Новость, что бабка нечиста на душу, молниеносно распространилась по группе. От потерпевшего Гриншпона не отставали с расспросами. Пришлось пересказать историю раз двадцать. В конце Гриншпон добавлял, что, в принципе, ничего особенного не произошло — он как бы сам себе все вообразил, но эту тонкость пропускали мимо ушей и сходились во мнении, что перед отъездом бабку надо… того… проверить.

Предлагались сногсшибательные варианты.

В субботу, как и обещал бригадир, Левый с Борзым устроили танцы и пригласили студентов. Начался культурный обмен девушками. Студенты из своих подруг упустили только Татьяну. Рудик изменил ей, увлекшись загорелой Машей в лапидарном платьице. Той самой, которая по утрам ходила за водой с коромыслом через плечо. Магия двух полных оцинкованных посудин, ежеутренне поднимаемых ею в гору, сделала свое дело — Рудик не устоял.

Татьяна, обидевшись, осмотрелась вокруг и нашла среди деревенских парубков себе по росту. Сразу после знакомства они поторопились в стога на прогулку и вернулись назад задумчивые и серьезные.

Уборка картофеля не шла. То картофелекопалка ломалась, то запивал ее рулевой Борзой. То неделю женили кого-нибудь из местных, то девять дней хоронили. Сами колхозники, за исключением Левого и Борзого, вообще не выходили в поле.

Устроители работ стали опасаться насчет выполнения студентами условий договора.

— Если так пойдет и дальше, — чесал репу бригадир, — то съеденных баранов не отработать. И как бы вам вообще не пришлось доплачивать из собственного кармана.

Чтобы как-то поправить дела, студентов расформировали по вспомогательным объектам: на лесопилку, зерносклад и силосную яму.

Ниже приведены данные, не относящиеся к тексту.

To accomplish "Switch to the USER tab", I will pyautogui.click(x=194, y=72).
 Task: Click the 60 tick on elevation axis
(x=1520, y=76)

Забелина поставили чинить комбайн в паре с Левым и Борзым. Механизаторы никуда не торопились. В качестве грузовика комбайн использоваться мог, и ладно, говорил Левый. Они с Борзым подъезжали к бурту, забивали бункер комбайна картошкой и везли сдавать в магазин. Большой корысти в этом они не видели, поскольку брали за сданный товар не деньгами, а коньяком и сорокапятиградусной польской водкой, которую, как уверял Борзой, ни под каким предлогом нельзя закусывать молочным супом. Лучше вообще не закусывать, чтобы не переводить харчи.

— Вам не кажется, что магазин может перевыполнить план по заготовке? — спросил как-то Забелин.

— Не перевыполнит, — успокоил его Борзой. — Хоть всю колхозную картошку вместе с колхозниками запусти в оборот.

— Вот именно, колхозную…

— Э-э, парень, ты, видно, еще не скоро поймешь. Все поля вокруг засадили и окучили мы с Леваком. Пахали день и ночь. Свои огороды обрабатывать было некогда. Вот тут-то все и перепуталось. Не поймешь теперь, где она, колхозная.

Климцов напросился на силос. Он решил, что там будет легче, но просчитался. Разгребать по углам кузова колючую траву, летящую из жерла косилки, было настолько противно, а покосы были настолько огромны, что за три дня Климцов исчесался до горячки набивавшимися в одежду колючками.